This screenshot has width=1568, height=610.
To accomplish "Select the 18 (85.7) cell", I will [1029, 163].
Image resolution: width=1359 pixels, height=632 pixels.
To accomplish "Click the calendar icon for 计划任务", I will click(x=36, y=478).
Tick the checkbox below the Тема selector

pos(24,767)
...
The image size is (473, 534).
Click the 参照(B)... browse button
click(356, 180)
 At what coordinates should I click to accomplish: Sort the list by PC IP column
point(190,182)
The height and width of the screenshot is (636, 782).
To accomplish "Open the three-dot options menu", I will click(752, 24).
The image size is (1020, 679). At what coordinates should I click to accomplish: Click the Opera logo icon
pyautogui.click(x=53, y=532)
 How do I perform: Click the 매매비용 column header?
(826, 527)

(Required work): Filter the data above, keeping only lines that include the string "width".

(Answer to the exercise):
This screenshot has width=1568, height=610.
Image resolution: width=1359 pixels, height=632 pixels.
The height and width of the screenshot is (636, 782).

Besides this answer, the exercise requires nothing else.